Review: Stacy Gregg - The Auditions

Stacy Gregg: Pony Club Rivals
HarperCollins, 2010



I haven't read a Stacy Gregg since I reviewed Mystic and the Midnight Ride in eek, 2008. Have I really been doing this that long? Mystic was the first in the Pony Club Secrets series. I liked the book, but didn't like the fantasy. The Auditions, which is the first in a new series, Pony Club Rivals, is blessedly completely free of the weird and wonderful.

It's set at the Blainford All-Stars Academy, in Kentucky. This is a senior school for talented equestrians from all over the world. Entry is by competition. Stacy Gregg covers all geographical bases by having her heroine, Georgie, hail from England, setting the school in America, and having characters from Europe and New Zealand as well. Georgie's mother, Virginia Lang (yes that gave me pause for thought too) died when she had a fatal accident eventing. Georgie is determined to be an eventer like her mother, and go to Blainford, as her mother did. Needless to say, or there would be no series, she makes it.
==============================
**Written tasks**
a) According to the book review, in which U.S. state is the Blainford All-Stars Academy located?
b) Carry the review of The Auditions forward from its last sentence.

**Information provided**
==============================
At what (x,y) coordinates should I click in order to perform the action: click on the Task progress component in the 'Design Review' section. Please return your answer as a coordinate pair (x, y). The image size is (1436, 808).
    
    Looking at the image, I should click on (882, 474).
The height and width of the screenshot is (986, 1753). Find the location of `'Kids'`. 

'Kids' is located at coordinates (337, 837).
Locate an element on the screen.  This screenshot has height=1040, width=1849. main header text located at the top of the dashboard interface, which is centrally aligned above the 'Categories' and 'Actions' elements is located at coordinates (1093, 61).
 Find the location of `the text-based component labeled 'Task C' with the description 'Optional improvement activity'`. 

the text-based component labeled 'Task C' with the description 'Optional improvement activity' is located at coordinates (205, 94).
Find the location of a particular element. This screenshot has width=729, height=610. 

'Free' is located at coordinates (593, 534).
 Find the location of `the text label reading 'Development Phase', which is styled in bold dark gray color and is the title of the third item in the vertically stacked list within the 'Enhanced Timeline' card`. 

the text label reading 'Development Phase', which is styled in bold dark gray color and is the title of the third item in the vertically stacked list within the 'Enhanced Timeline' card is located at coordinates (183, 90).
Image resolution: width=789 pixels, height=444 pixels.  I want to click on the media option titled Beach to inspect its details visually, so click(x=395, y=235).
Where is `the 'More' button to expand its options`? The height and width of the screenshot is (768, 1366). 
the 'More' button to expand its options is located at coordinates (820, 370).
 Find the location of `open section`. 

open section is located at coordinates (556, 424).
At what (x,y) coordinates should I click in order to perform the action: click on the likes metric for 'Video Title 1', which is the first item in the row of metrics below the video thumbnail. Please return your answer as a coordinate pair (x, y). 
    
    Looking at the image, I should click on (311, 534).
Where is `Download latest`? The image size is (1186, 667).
==============================
**Solved tasks**
a) Kentucky.

b)
As the school is fee paying (Georgie's mother had fortunately set up a trust fund before she died in order to pay the fees), the school has its share of label-holics. There, however, any similarity to that other horsy school series, Chestnut Hill, ends. Move over, Chestnut Hill, for this is an infinitely better piece of work. Labels are not the be all and end all of the book: here the focus is on riding. Blainford is hyper-competitive, and students are regularly chucked off the course. Georgie's first test will come just a few weeks into term: not only does she have to contend with the rest of the pupils, but she has an entirely new horse to contend with. She has to ride a school horse as her father could not afford to send her own pony, and so Georgie has to ride Belladonna, the daughter of the mare on whom Georgie's mother was riding when she was killed.

There have to be villains in a pony book (though having said that, Janet Rising manages to do very well indeed thank you in her latest, Prize Problems, with only the smallest of appearances from Pia's nemesis Cat, and even then she's Doing Good), and of course the ones here are the obvious targets, the rich label-obsessed girls. However, it is a sad fact that such groups do exist in most schools, and Stacy Gregg paints her characters with a reasonably broad brush: Georgie's romantic interest, James, is transported to and from school in his parents' private jet, and he's a perfectly decent individual.

There is plenty of riding content here: the school concentrates on all disciplines, and I mean all. There's Western riding, and everyone has to have a go, which is certainly interesting when the dressage bods have their turn. Having to do all disciplines means the book is not focussed on one to the detriment of the others, and this keeps the interest up. This book is a straight down the line pony book: dripping with horses and ponies, and not a whiff of fantasy. It's believable, and although the plot isn't bursting with surprises, it keeps you turning the pages. It's the best school-and-pony series I've read.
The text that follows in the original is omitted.